Backstory
in Blue
Price: $34.95
Subtitle:
Ellington at Newport
'56
Author:
John Fass Morton,
Foreword by Jonathan Yardley
Subject: Music, American Studies
Cloth ISBN 978-0-8135-4282-9
Pages:
336 pages, 107
illustrations
Publication Date: June 2008
Praise:
"What makes John Fass
Morton's Backstory in
Blue so impressive is the way he handles the tensions and
releases of that blue
containment tale while bringing human complexity to the fore. We feel
the
flesh-and-blood qualities of the characters who made the story
intimate,
secret, public, intricate, casual, and even slightly mysterious. Morton
reveals
many things that others have missed, and his book could inspire those
in our
firmly segregated literary world where almost all of our fiction fails
to bring
artistry and the sort of sweep expected in the best...novels. Page by
page this
book makes its way to great importance."-Stanley Crouch, Harper’s Magazine
"If you want to
understand why Backstory in Blue
was written in
the first place,
listen to George Avakian's original mono LP for the torrent and
spectacle. The go to Schaap's CD for the musical detail. The read the
book. . . . Morton ultimately delivers a gripping account of the
riotous and dramatic night."-Downbeat
"Morton provides a detailed exploration
of the remarkable July night in a not-very-jazzy community then known
primarily for its upper-class society lifestyle. . . . his research and
writing are outstanding. Jumping back and forth in time, Morton draws
the reader into both factual content and the emotion of the
performance. Recommended."-Choice
"... Ellington aficianados and jazz listeners in general will
find Backstory in Blue of
some interest, as it shines a light on one of the key moments in jazz
history"-Rain Taxi
Description:
It may be that
the song most baby boomers identify from July 1956 is a simple
twelve-bar blues, hyped on national television by a twenty-one-year-old
Elvis Presley and his handlers. But it is a very different song, with
its elongated fourteen-bar choruses of rhythm and dissonance, played on
the night of July 7, 1956, by a fifty-seven-year-old Duke Ellington and
his big band that got everybody on their feet and moving as one. More
than fifty years later, "Diminuendo and Crescendo in Blue," recorded at
the 1956 Newport Jazz Festival, still makes a profound statement about
postwar America-how we got there and where it all went.

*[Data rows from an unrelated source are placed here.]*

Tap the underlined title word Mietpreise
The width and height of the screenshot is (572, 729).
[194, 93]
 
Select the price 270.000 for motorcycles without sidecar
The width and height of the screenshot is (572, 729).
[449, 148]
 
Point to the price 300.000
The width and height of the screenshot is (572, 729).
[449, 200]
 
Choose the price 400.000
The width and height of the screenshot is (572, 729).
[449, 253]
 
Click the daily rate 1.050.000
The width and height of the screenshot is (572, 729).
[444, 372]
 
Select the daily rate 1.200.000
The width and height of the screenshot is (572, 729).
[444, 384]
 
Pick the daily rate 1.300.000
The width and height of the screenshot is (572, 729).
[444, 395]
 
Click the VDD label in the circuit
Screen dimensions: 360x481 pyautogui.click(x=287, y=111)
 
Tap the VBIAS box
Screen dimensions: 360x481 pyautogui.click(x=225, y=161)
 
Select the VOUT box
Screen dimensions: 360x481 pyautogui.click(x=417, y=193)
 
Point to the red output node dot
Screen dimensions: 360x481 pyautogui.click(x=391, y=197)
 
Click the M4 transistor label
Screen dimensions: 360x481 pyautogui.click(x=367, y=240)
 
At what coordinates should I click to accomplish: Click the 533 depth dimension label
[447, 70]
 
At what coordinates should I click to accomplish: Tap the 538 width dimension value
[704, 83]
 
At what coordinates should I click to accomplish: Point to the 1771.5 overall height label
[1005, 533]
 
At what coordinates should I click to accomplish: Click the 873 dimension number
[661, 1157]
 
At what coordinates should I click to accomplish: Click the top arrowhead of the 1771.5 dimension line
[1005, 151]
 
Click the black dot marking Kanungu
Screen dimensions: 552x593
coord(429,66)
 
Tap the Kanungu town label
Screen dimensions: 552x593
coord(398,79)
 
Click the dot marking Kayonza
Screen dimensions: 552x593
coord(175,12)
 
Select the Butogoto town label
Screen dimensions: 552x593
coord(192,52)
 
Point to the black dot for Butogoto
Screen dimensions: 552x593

Backstory in Blue is a behind-the-scenes look at this epic moment
in American cultural history. It is the story of who and what made
Ellington's performance so compelling and how one piece of music
reflected the feelings and shaped the sensibilities of the postwar
generation. As John Fass Morton explains, it was music expressed as
much by those who performed offstage as by those who performed on.
Written from the
point of view of the audience, this unique account draws on interviews
with fans and music professionals of all kinds who were there and whose
lives were touched, and in some cases changed, by the experience.
Included are profiles of George Avakian, who recorded and produced
Ellington at Newport 1956; Paul Gonsalves, the tenor sax player
responsible for the legendary twenty-seven choruses that enabled the
rebirth of Ellington's career; and the "Bedford Blonde," Elaine
Anderson, whose dance ignited both the band and the crowd.
Duke Ellington once remarked, "I was born at Newport." Here we learn
that Newport was much more than the turning point for Ellington's
career. It was the tipping point for a generation and a musical genre.
About the Author:
John Fass Morton began a career in theater, film,
and writing in London in 1974 where much of his work involved music.
Following a starring role in a West End musical, he appeared in major
films, including The Empire Strikes Back.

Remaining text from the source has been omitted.